At the same time, bad actors are putting more emphasis on exploiting zero-day vulnerabilities in third-party components and libraries, which allows them to scale their attacks because they can affect multiple products with a single bug. In 2023, this was a favorite tactic across browsers.
Threat Groups Focusing on Enterprises
While there was good news for end users, there was an upswing in both the number and variety of zero-days targeting enterprises, they wrote. Thirty-six of the zero-day vulnerabilities being exploited targeted enterprise technologies, accounting for 37.1% of all zero days seen in 2023. In 2019, enterprises were the targets of 11.8% of such attacks.
Driving the increase was the heightened focus on cybersecurity software and appliances, including Barracuda’s Email Security Gateway, Cisco’s Adaptive Security Appliance, Ivanti’s Endpoint Manager Mobile and Sentry, and Trend Micro’s Apex One. In all, there were nine zero days affecting security technologies.
“Security software is a valuable target for attackers because it often runs on the edge of a network with high permissions and access,” the TAG and Mandiant researchers wrote. “By successfully exploiting such technologies, attackers can gain an initial foothold into a targeted organization for follow-on activity.”
They also pointed to the growing variety of vendors and products targeted over the past few years, which puts many vendors in “unfamiliar territory: learning how to respond to sophisticated attacks targeting their products in a timely and effective manner while simultaneously developing an effective patch that addresses the ways threat actors are weaponizing the vulnerability.”
Spyware, China are Threats
The Google researchers also noted that commercial surveillance vendors (CSVs) – those who make spyware, such as the high-profile NSO Group as well as others, like Cy4Gate, RCS Lab, and Intellexa – and those governments using their software accounted for half of the exploits linked to governments.
Spyware vendors – whose software is used by governments surveil and track such groups as journalists, dissidents, political opponents, and rights groups – have been a target of the Biden Administration and were the subject of a harsh report by Google that said CSVs “are enabling the proliferation of dangerous hacking tools. The harm is not hypothetical. Spyware vendors point to their tools’ legitimate use in law enforcement and counterterrorism. However, spyware deployed against journalists, human rights defenders, dissidents, and opposition party politicians – what Google refers to as ‘high risk users’ – has been well documented.”
Unsurprisingly, Chinese state-sponsored hackers were responsible for 12 of the zero-day exploitations last year – more than any other country – with the UNC3886 and UNC4841 threat groups accounting for five of them. The U.S. government has put a focus on China’s role in cyberespionage incidents and Google’s findings in the zero-day report lend support to that.

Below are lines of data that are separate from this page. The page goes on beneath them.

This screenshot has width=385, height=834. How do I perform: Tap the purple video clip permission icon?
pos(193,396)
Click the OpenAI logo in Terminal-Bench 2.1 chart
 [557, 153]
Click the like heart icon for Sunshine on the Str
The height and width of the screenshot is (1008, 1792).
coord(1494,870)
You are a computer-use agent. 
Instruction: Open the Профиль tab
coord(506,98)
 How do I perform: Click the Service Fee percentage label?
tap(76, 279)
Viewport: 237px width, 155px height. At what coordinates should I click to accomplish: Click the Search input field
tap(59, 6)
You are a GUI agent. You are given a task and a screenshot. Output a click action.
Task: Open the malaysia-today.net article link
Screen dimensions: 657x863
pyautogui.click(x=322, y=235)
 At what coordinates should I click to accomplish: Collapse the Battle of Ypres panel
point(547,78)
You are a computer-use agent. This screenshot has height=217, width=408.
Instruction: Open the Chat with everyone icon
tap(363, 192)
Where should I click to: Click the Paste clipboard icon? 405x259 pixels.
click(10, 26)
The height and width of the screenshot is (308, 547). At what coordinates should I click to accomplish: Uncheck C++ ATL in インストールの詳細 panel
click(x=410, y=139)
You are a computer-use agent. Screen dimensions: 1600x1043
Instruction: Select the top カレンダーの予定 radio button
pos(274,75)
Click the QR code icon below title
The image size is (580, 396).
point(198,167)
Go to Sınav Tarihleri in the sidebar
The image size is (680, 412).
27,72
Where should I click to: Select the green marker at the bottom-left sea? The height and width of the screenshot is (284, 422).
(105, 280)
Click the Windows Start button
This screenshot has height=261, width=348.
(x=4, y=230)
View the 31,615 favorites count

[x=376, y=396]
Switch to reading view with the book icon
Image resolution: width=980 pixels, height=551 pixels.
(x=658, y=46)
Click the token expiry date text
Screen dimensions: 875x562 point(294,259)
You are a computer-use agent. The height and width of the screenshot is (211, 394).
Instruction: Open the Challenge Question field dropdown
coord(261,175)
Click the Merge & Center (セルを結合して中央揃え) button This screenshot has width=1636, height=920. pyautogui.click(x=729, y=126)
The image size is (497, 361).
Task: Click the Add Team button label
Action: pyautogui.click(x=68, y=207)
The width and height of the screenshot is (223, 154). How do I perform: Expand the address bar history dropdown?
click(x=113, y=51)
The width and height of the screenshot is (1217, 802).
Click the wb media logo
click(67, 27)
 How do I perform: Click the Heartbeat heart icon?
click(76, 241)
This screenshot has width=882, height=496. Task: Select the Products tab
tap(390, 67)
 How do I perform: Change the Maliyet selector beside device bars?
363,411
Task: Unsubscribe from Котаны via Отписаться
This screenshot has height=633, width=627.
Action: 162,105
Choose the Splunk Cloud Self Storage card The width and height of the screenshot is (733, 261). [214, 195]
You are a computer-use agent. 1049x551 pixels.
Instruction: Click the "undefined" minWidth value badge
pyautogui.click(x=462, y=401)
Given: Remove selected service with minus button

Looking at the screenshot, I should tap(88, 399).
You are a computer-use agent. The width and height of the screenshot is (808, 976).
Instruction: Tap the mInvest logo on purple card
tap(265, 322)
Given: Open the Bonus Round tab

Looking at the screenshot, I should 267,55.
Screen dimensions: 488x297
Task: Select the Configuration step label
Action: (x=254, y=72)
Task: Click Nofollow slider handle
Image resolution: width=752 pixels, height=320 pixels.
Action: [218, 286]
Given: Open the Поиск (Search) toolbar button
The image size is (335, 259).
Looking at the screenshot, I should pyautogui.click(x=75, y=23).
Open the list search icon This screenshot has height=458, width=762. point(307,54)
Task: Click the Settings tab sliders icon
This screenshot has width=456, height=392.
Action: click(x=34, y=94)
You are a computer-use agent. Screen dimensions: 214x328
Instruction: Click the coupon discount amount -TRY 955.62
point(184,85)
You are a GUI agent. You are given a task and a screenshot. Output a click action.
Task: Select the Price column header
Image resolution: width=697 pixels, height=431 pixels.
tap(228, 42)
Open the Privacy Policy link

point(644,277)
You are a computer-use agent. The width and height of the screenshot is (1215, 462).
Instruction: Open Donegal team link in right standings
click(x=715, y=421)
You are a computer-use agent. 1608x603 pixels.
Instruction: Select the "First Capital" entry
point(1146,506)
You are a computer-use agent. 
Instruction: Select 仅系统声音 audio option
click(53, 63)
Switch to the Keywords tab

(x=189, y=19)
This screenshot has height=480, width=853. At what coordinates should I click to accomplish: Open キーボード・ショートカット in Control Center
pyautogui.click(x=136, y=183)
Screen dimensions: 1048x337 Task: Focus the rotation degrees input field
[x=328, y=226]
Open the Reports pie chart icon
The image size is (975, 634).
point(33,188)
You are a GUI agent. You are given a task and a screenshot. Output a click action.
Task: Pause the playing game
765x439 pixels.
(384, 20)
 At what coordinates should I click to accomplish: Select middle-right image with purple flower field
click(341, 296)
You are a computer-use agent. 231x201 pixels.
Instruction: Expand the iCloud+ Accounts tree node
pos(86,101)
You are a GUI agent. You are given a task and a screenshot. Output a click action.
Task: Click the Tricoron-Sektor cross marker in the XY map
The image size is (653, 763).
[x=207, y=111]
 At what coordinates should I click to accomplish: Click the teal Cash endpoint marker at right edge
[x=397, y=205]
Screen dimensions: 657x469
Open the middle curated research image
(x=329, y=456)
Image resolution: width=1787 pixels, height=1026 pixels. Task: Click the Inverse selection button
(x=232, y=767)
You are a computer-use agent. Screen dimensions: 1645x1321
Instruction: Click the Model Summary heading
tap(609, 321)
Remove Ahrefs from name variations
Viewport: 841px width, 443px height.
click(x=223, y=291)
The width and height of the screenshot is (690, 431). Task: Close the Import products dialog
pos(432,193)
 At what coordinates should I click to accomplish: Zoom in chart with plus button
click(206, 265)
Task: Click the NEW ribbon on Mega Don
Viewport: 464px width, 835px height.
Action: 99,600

At the same time, a state-sponsored group called Winter Vivern from Belarus – and ally of Russia’s in the war in Ukraine – came on the scene with one zero-day exploitation, the first by time a Belarussian-linked group has been seen using zero-day vulnerabilities in their campaigns. It suggests “the group is growing in sophistication,” the researchers wrote, adding that the “activity primarily targeted government organizations that matched the strategic interests of Belarus and Russia.”